Wednesday, May 27, 2009

The Race for the Illinois Senate Seat

Our Royalty, Ad Nauseum

Can't get enough of the Kennedys? You're in luck, because Chicago businessman Chris Kennedy, son of the late Robert F. Kennedy, is reportedly ready to throw his hat into the busy Illinois Senate ring as early as this week.

Roland Burris, appointed by disgraced and impeached Gov. Rod Blagojevich, has rapidly become what he didn't aspire to be, a mere placeholder for a host of ambitious politicians chasing the Senate seat that propelled Barack Obama to the presidency. Former U.S. Commerce Secretary Bill Daley, brother of the city's mayor, was considered a shoo-in, but took his name out of contention, creating even more of a sense that a rare (Democrats-only) prize was up for grabs. State Treasurer Alexi Giannoulias, a wealthy banking heir, has an exploratory committee up and running. Rep. Jan Schakowsky and Illinois Attorney General Lisa Madigan are weighing bids. Now comes Mr.

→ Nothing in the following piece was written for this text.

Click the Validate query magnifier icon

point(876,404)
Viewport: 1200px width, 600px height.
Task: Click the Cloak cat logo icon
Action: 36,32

Kennedy, apparently on the basis of a poll showing his name alone gives him a good shot in a crowded field for the Democratic nomination. According to the Chicago Sun-Times, Mr. Kennedy recently hired the big guns among Chicago political professionals, the former firm of Obama adviser David Axelrod.

Mr. Kennedy has long avoided politics and notoriety, unlike his brother Joseph P. Kennedy II, who held a Massachusetts house seat for a decade, and sister Kathleen Kennedy Townsend, who failed in a Maryland gubernatorial bid in 2002. Mr. Kennedy's status as a so-called outsider is surely a plus in an Illinois political climate rife recently with corruption and scandal. The eighth of RFK's 11 children, Mr. Kennedy lives quietly with his wife of 22 years and four children, running Merchandise Mart Properties, a company that for decades was the basis of the later-generation Kennedy family fortune. In 1998, 53 years after it was acquired by Joseph P. Kennedy, it was sold to Vornado Realty Trust for the equivalent of $550 million.

Mr. Obama himself was a near-political neophyte five years ago facing a crowded Illinois Senate field, when the way was almost magically cleared for him as one deep-pocketed rival after another was felled by suspiciously-hyped divorce "scandals," in a series of events seldom told and never investigated. Who among the current contenders might benefit from such lightning strikes via the front pages of the Chicago papers will be one thing to watch as the Democratic scramble for the former Obama seat develops.